Les Pays-Bas, le pays à la tête de l’enquête internationale, ont organisé l’enquête confiée au procureur général et au Conseil national de la recherche d’une manière qui les empêche de progresser de manière objective et qui s’explique par le cours des événements. L’Ukraine a été le premier pays à enquêter, ce qui est assujetti à des ententes internationales sous l’égide de l’Organisation de l’aviation civile internationale (OACI). Après plusieurs jours de pourparlers secrets avec le ministre des Affaires étrangères néerlandais Timmermans à Kiev, l’enquête a été déléguée aux Pays-Bas, au moyen d’une série de nominations. Les ententes conclues entre le Conseil national de la recherche et Kiev n’ont pas été publiées initialement, mais ont été affichées fortuitement sur le site Web du conseil. Il convient de noter que cela s’est passé au moment même où le gouvernement néerlandais informait la Chambre des représentants que ces ententes ne devraient pas être rendues publiques.
Les ententes en question prévoient entre autres que l’Ukraine et les Pays-Bas s’engagent à assurer un échange d’information complet, à se soumettre l’un et l’autre au secret et à garantir la participation d’enquêteurs ukrainiens à l’enquête menée par les Néerlandais. Quant aux ententes se rapportant au procureur général, elles ont été rendues publiques grâce au procureur général ukrainien Yuri Boychenko, qui n’a su tenir sa langue lors d’une conférence de presse à Kiev le 10 août annonçant la signature d’un accord de non-divulgation, lorsqu’il a dit que les Pays-Bas, l’Ukraine, la Belgique, l’Australie et (peut-être aussi) la Malaisie avaient un droit de veto relativement à la poursuite de l’enquête. Par conséquent, si certains résultats ne sont pas du goût de Kiev, l’enquête sera annulée. Le gouvernement néerlandais est demeuré silencieux à propos de cette entente avec le procureur général.
Le premier ministre néerlandais Rutte est ainsi devenu la marionnette de Kiev.

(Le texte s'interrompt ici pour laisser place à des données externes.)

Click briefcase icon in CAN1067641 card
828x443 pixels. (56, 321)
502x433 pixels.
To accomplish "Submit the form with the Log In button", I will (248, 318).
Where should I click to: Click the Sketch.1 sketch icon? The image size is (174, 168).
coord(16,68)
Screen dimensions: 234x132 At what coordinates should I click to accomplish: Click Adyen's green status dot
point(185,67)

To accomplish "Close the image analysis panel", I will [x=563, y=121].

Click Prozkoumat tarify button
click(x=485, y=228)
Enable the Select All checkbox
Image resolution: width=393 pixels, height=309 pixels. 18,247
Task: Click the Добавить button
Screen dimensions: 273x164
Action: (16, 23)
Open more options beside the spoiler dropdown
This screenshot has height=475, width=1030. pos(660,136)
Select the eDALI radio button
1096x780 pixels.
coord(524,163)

L’enquête ne peut donc aboutir qu’à un résultat : ce sont les séparatistes qui ont fait le coup. La plupart des Néerlandais ne vont pas s’en formaliser outre mesure. Ce que la plupart des gens croient, c’est que ce sont les séparatistes qui ont abattu le vol MH17 à l’aide d’un missile. Il ne reste qu’à le prouver. C’est aussi ce qui ressort dans les médias, ce qui mène à une vision étriquée. Tout ce qui pointe dans cette direction alimente l’hystérie, comme cet article vague publié dans le journal allemand Der Spiegel ayant pour titre «Nous les avons ! Des photos des satellites américains montrent que les séparatistes sont les coupables !» Pourquoi ne pouvons-nous pas les voir, alors ?

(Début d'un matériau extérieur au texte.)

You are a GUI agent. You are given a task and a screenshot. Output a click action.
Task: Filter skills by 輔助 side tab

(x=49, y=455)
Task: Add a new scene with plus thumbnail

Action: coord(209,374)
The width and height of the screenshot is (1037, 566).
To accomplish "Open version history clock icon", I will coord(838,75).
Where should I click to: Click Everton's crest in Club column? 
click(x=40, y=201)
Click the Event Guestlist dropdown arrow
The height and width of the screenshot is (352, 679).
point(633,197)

L’article en question ne porte pas du tout sur des photos satellites, il ne fait que parler d’analyses de photos satellites et du fait que la chaîne de télé allemande ARD (qui a aussi rapporté des fuites d’information à propos de la réunion) a parlé d’options plausibles que les services secrets auraient apparemment partagées avec des députés du Bundestag membres d’une commission allemande, ce sur quoi on a fermé les yeux dans l’énervement général. Des nouvelles comparables et même des faits qui pointent en direction de l’Ukraine sont passés sous silence par les médias néerlandais. Un exemple éloquent de vision étriquée.
Le mécontentement ne peut qu’empirer. Les ententes conclues entre le gouvernement néerlandais et Kiev font en sorte qu’il devient en pratique impossible d’enquêter sur le lieu du crash et d’obtenir des éléments de preuve (à l’exception des corps et de quelques bagages). Tout ce que le procureur général peut faire, c’est d’examiner des images sur Internet. Il est possible que les particules de métal trouvées sur le lieu du crash soient d’une quelconque utilité. Mais même cela est entouré d’un silence mystérieux.

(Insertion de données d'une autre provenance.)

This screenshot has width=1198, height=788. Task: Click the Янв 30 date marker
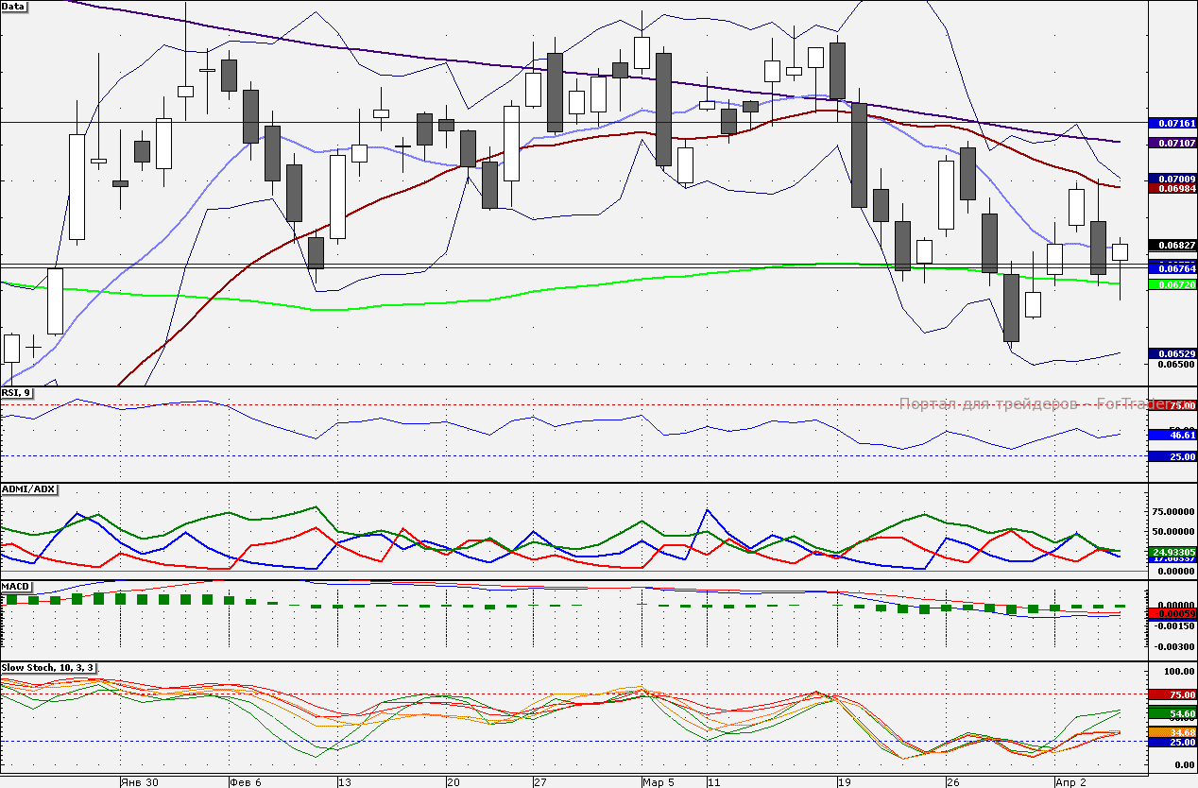point(137,782)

D’un point de vue plus général, la nature de ce genre d’attaque rend pratiquement impossible d’en identifier l’auteur. Au cours des soixante dernières années, un avion de ligne a été touché en vol à vingt reprises par un missile sol-air ou par un avion de combat pendant une opération militaire, habituellement de façon accidentelle. Dans tous les cas, on est parvenu à un règlement en dehors du tribunal. Les parties ont été soudoyées. Même lorsque la preuve ne faisait aucun doute comme en 2001, quand l’Ukraine a descendu un avion de ligne au moyen d’un missile. Les intérêts politiques ont toujours préséance sur la vérité. Le vol MH17 ne fera pas exception à cette règle.
La frustration des Néerlandais ne joue aucun rôle en politique internationale. Mais le premier ministre des Pays-Bas ne devrait pas se contenter du minimum.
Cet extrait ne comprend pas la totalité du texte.